*Stored items*:
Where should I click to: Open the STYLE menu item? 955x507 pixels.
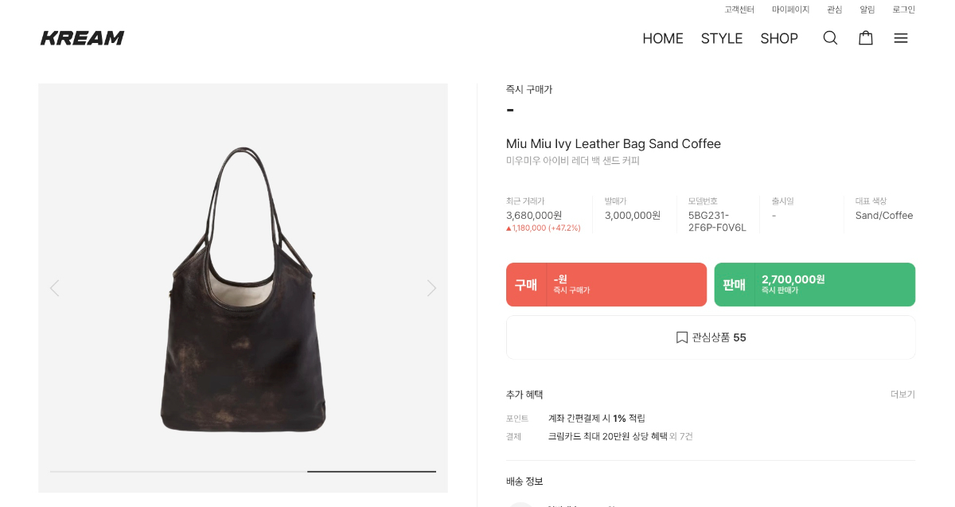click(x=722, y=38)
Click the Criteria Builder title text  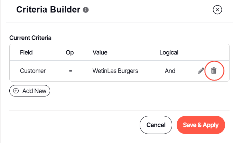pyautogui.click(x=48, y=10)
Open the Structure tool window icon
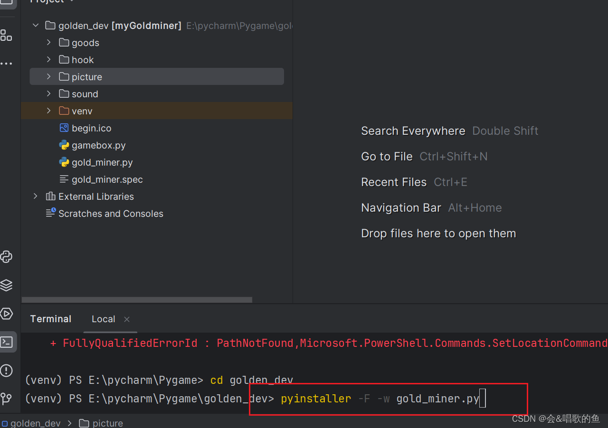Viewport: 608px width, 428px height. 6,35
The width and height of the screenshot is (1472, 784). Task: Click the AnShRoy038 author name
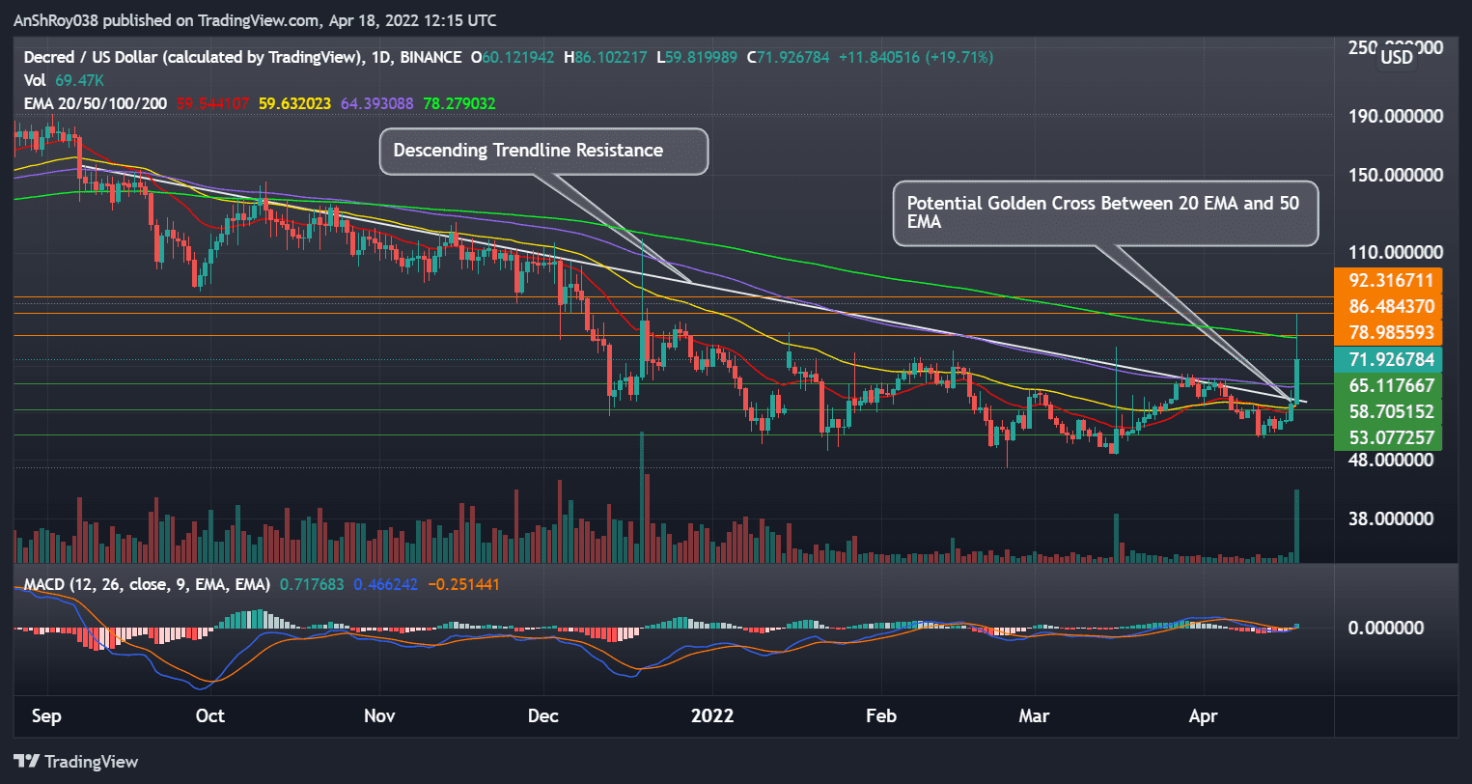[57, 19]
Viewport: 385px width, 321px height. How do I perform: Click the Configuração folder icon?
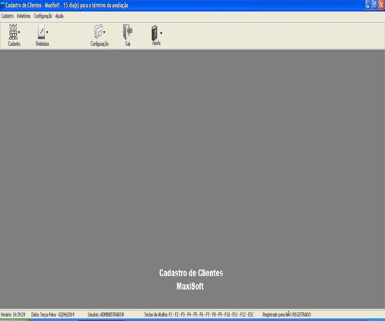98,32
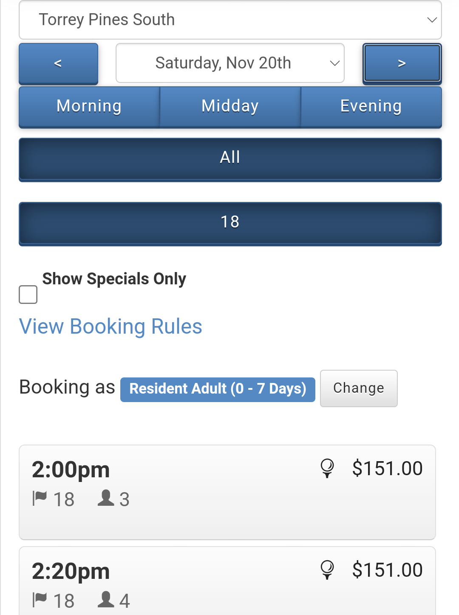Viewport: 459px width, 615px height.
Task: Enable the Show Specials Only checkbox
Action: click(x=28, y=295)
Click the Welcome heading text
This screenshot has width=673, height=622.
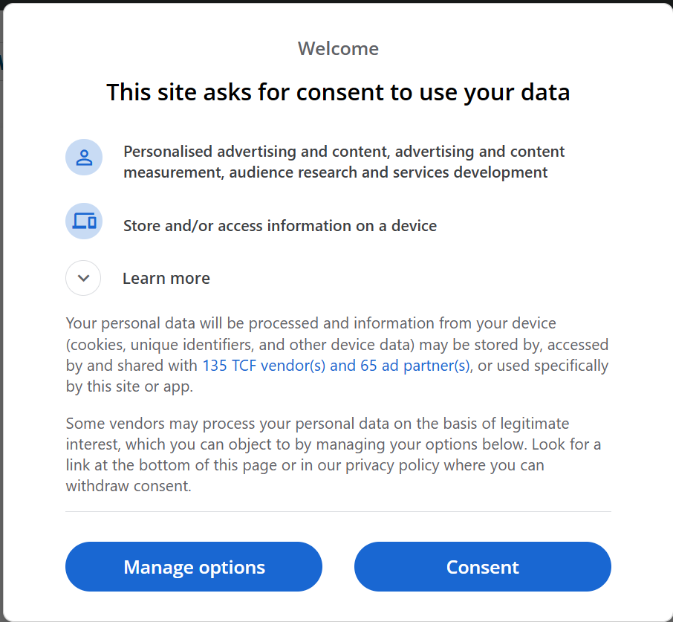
---
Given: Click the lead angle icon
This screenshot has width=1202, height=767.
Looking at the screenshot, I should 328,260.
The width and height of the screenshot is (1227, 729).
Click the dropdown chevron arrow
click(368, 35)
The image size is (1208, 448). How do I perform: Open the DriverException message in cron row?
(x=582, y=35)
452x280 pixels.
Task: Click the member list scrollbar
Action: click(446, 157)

*HOW TO COMPLETE THIS TASK*: From the line containing "The width and height of the screenshot is (1472, 784)." through the line containing "This screenshot has width=673, height=622.", copy every line above exactly, without pictures.

*EXPECTED OUTPUT*:
The width and height of the screenshot is (1472, 784). Task: Click the AnShRoy038 author name
[57, 19]
Viewport: 385px width, 321px height. How do I perform: Click the Configuração folder icon?
98,32
Viewport: 459px width, 615px height.
Task: Enable the Show Specials Only checkbox
Action: click(x=28, y=295)
Click the Welcome heading text
This screenshot has width=673, height=622.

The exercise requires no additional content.